To find the constant \(C\), we use the initial condition where \(T(0) = 1250\):

\[ \ln(1250 - 74) = C \Rightarrow C = \ln(1176) \]

Now, we substitute \(C\) back into the equation:

\[ \ln |T - 74| = kt + \ln(1176) \]

Next, we find the constant \(k\) using the condition that \(T(10) = 900\):

\[ \ln(900 - 74) = 10k + \ln(1176) \]

Solving for \(k\), we have:

\[ \ln(826) - \ln(1176) = 10k \Rightarrow k = \frac{1}{10} \ln\left(\frac{826}{1176}\right) \]

Now, we substitute \(k\) back into our equation:

\[ \ln |T - 74| = \frac{1}{10} \ln\left(\frac{826}{1176}\right)t + \ln(1176) \]

To find the time when the temperature reaches 200 degrees Fahrenheit, we set \(T = 200\):

\[ \ln(200 - 74) = \frac{1}{10} \ln\left(\frac{826}{1176}\right)t + \ln(1176) \]

After simplifying, we isolate \(t\):

\[ t = 10 \cdot \frac{\ln\left(\frac{126}{1176}\right)}{\ln\left(\frac{826}{1176}\right)} \]
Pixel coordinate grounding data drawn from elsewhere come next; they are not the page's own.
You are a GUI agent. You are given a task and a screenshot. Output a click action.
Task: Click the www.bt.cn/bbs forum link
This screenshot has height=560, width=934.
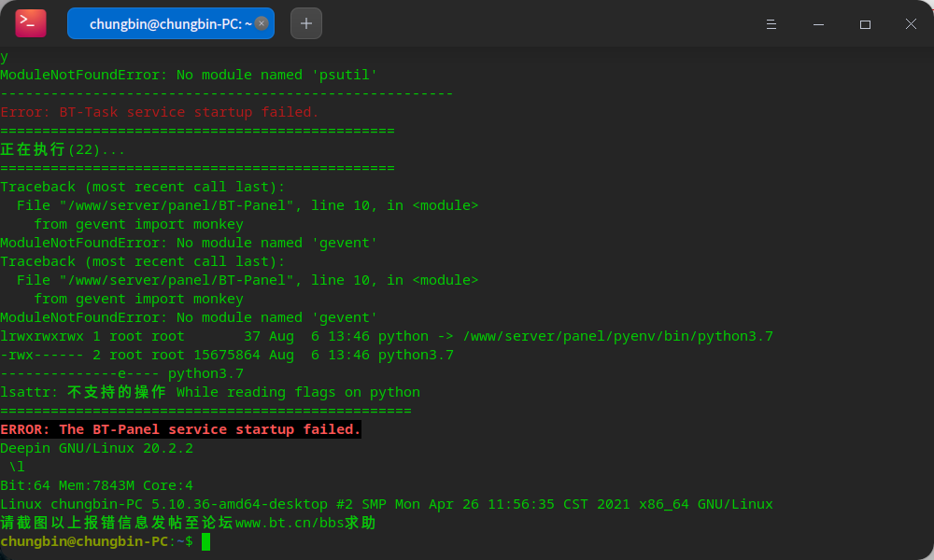[x=287, y=523]
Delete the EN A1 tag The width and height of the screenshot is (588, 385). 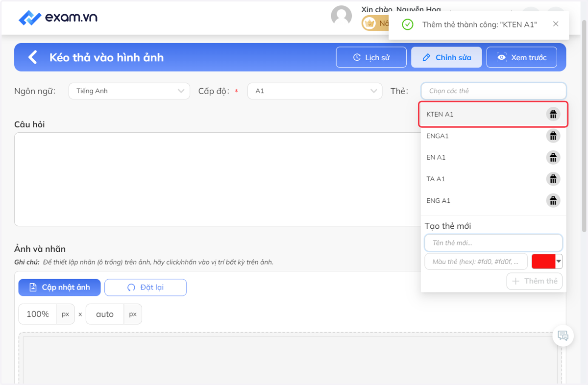point(553,157)
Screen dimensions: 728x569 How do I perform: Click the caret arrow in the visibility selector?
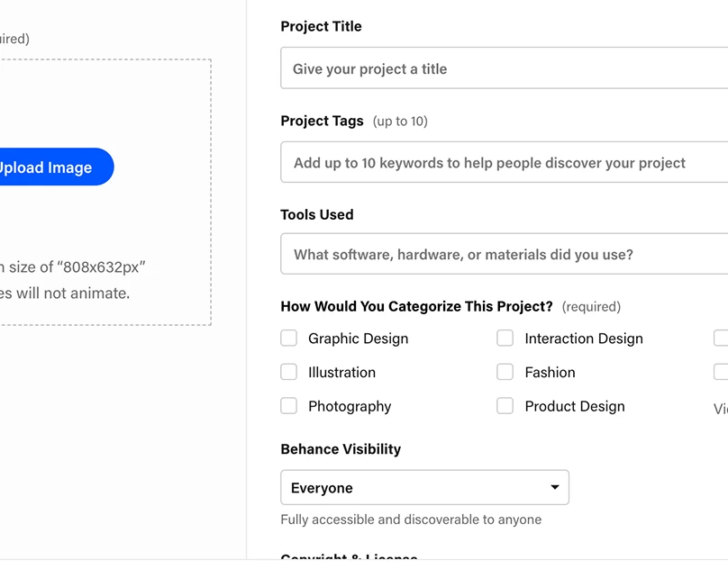[555, 488]

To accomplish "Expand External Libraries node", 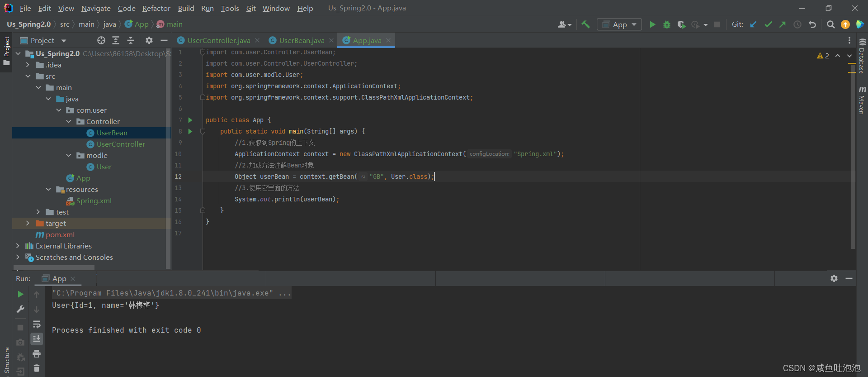I will 18,246.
Calculating this expression yields approximately 63.22 minutes. Thus, it takes a little over an hour for the glass to cool down to 200 degrees Fahrenheit. This problem illustrates the application of differential equations in real-world scenarios, particularly in understanding heat transfer and cooling processes.